复发性或难治性心房扑动:长期抗心律失常治疗

通常并不需要长期药物治疗。 60%的病例心房扑动发生在一个突发原因的情况下,并且一旦去除突发原因后就能恢复窦性心律。[5]

大多数评估长期抗心律失常治疗的研究将心房扑动与心房颤动患者合为一组。因此,难以确定确切的有效率,但使用 I 类抗心律失常的有效率很可能约为 50%。[4]

抗心律失常药物的选择取决于是否存在潜在心脏疾病和共病。 药物选择包括胺碘酮、多非利特、索他洛尔、氟卡尼和普罗帕酮。

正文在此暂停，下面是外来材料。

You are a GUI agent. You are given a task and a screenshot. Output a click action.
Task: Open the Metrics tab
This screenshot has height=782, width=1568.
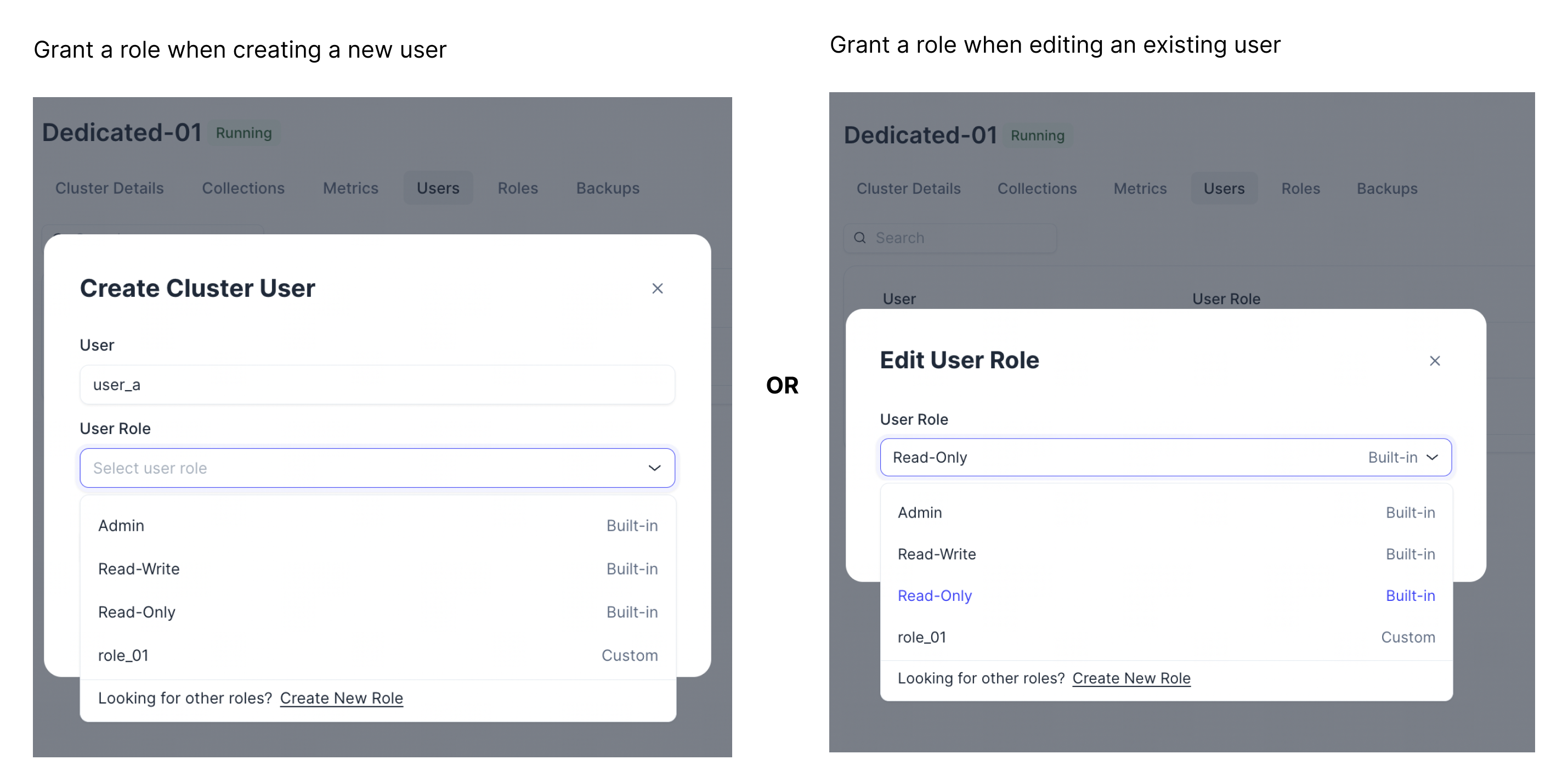350,188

出于担心心房扑动速度降低后导致快心室率的 1:1 房室传导,房室结阻滞剂(例如 β 受体阻滞剂或钙通道阻滞剂)应与 Ic 类药物(例如氟卡尼、普罗帕酮)联用。 然而,结构性心脏疾病患者是使用Ⅰ{0}c类药物的禁忌。

Ⅲ 类药物(例如口服多非利特、索他洛尔和胺碘酮)使 73% 的心房扑动患者维持窦性心律。[4] 胺碘酮一般不如多非利特有效;然而,胺碘酮与其他抗心律失常药物相比,不易致心律失常,合并结构性心脏病的患者用药相对安全。[29] 多非利特禁用于长 QT 间期综合征、QT 间期延长、肾功能衰竭和尖端扭转性室性心动过速患者。在给药期间以及完成治疗后至少 3 天(或转复为正常窦性心律后 12 小时,以较长者为准),需要持续心电图监护。只有具有该药使用经验的医生才能启动该治疗。索他洛尔同时具有 II 类 β 受体阻滞剂和 III 类药物的特性,因此能控制心率。

抗凝治疗

预防心房扑动血栓栓塞的准则与心房颤动是相同的。[6][30][31][32][33][34][35][36]

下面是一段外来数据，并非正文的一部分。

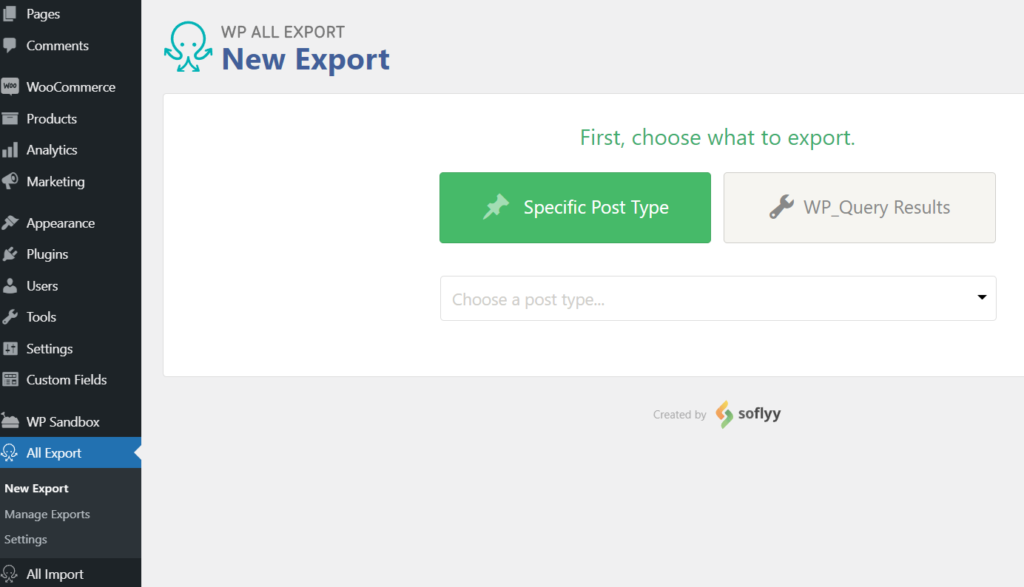Click the Tools wrench icon

10,317
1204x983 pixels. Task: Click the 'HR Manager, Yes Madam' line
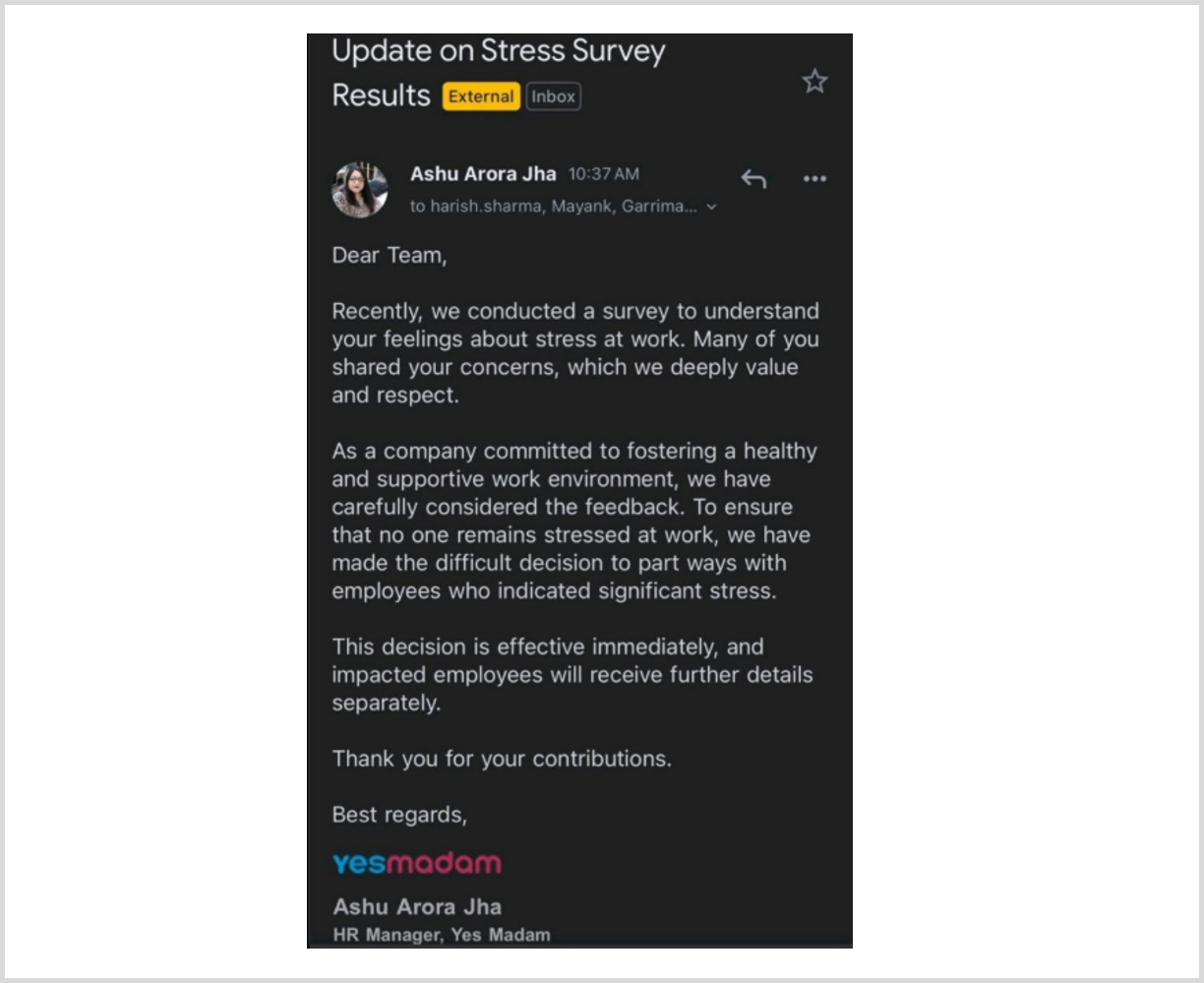(442, 935)
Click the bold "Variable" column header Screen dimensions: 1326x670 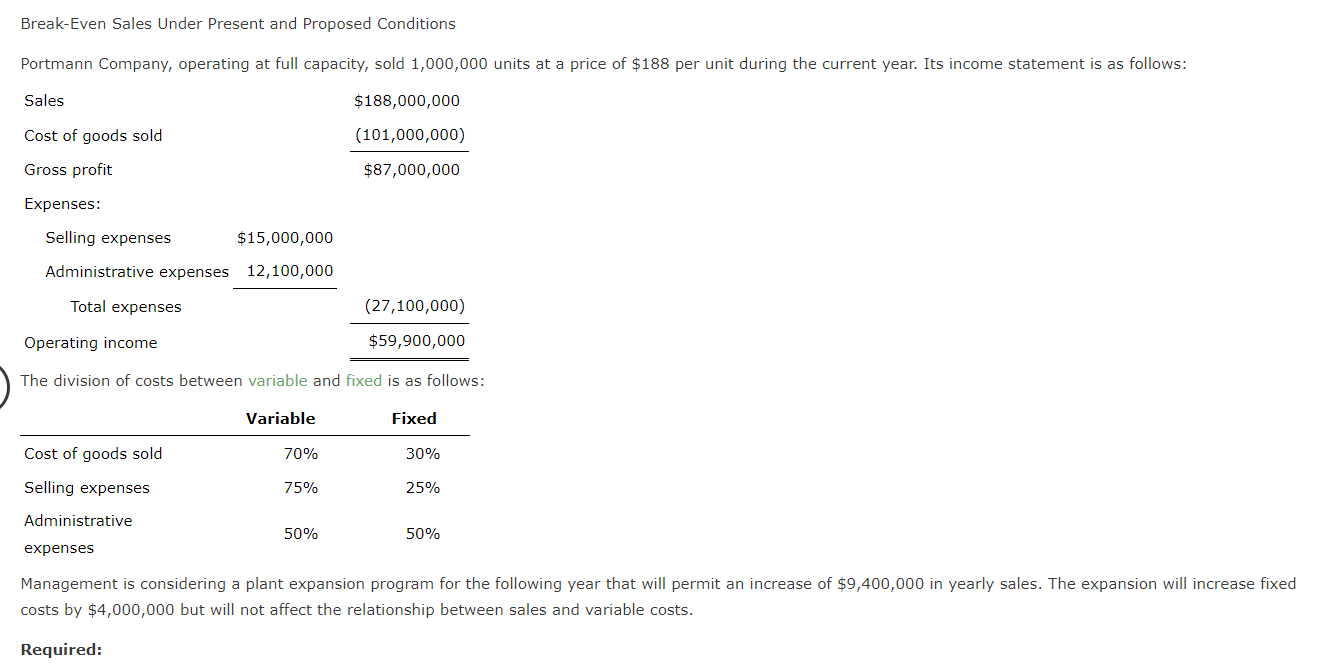click(280, 419)
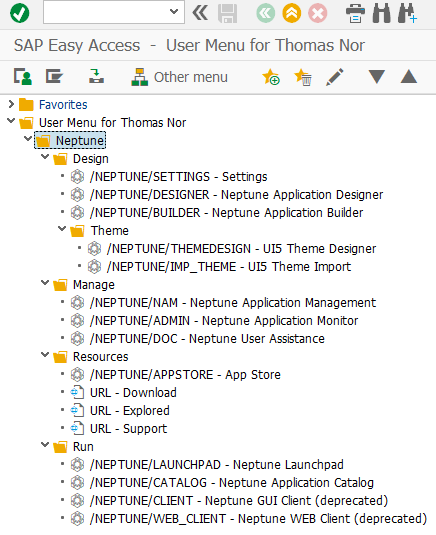Viewport: 436px width, 535px height.
Task: Click the Print icon
Action: (x=355, y=13)
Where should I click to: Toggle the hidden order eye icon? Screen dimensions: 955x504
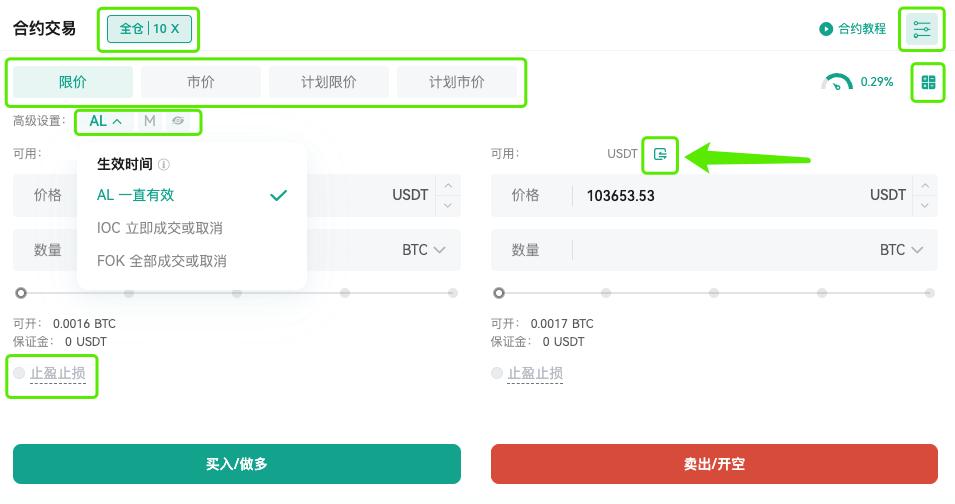pyautogui.click(x=178, y=121)
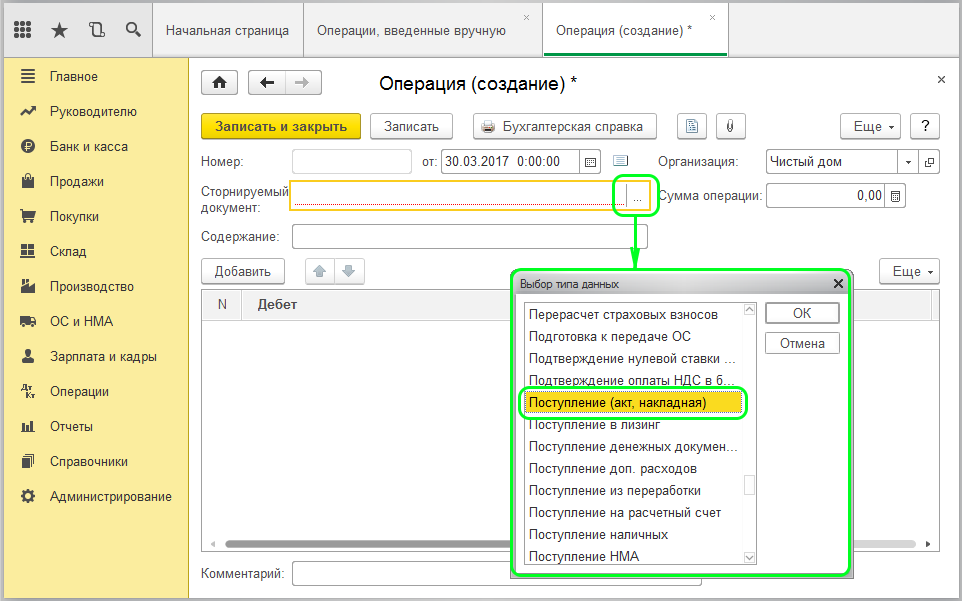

观察性研究已经证明,心房扑动复律过程中有1.7%~7%风险发生栓塞。[37] 消融之前的抗凝治疗应当与对心房颤动进行心脏复律之前的抗凝治疗相似。 心房扑动导管消融之后的抗凝应当遵循的方法与心房颤动消融后相同。 心房扑动患者不接受抗凝治疗心房内血栓或回声致密影发生率为0%~34%,如心房扑动的持续时间超过48h其风险将增加。[38] 复律后数周内仍可见心房机械顿抑。[39]

初始抗凝采用静脉注射肝素或皮下注射低分子量肝素,直至华法林治疗使得国际标准化比值 (INR) 达到 2-3。 复律后持续华法林治疗至少4周。 新型口服抗凝药 (novel oral anticoagulant, NOAC),例如达比加群(一种直接凝血酶抑制剂)和阿哌沙班、依度沙班或利伐沙班(直接 Xa 因子抑制剂),可以作为肝素或依诺肝素加华法林的替代。 不必要使用肠外抗凝剂衔接。 NOAC 不需要监测抗凝剂活性;然而,在肾脏损害患者中使用时须谨慎,可能需要剂量调整。 达比加群禁用于置入了机械心脏瓣膜的患者。 如果发生大出血,Idarucizumab 可逆转其作用。 目前,也不推荐其他 NOACS 用于目前置入了机械心脏瓣膜的患者。 依度沙班不应当用于 CrCL>95 mL/min 的患者,因为缺血性脑卒中的风险增加。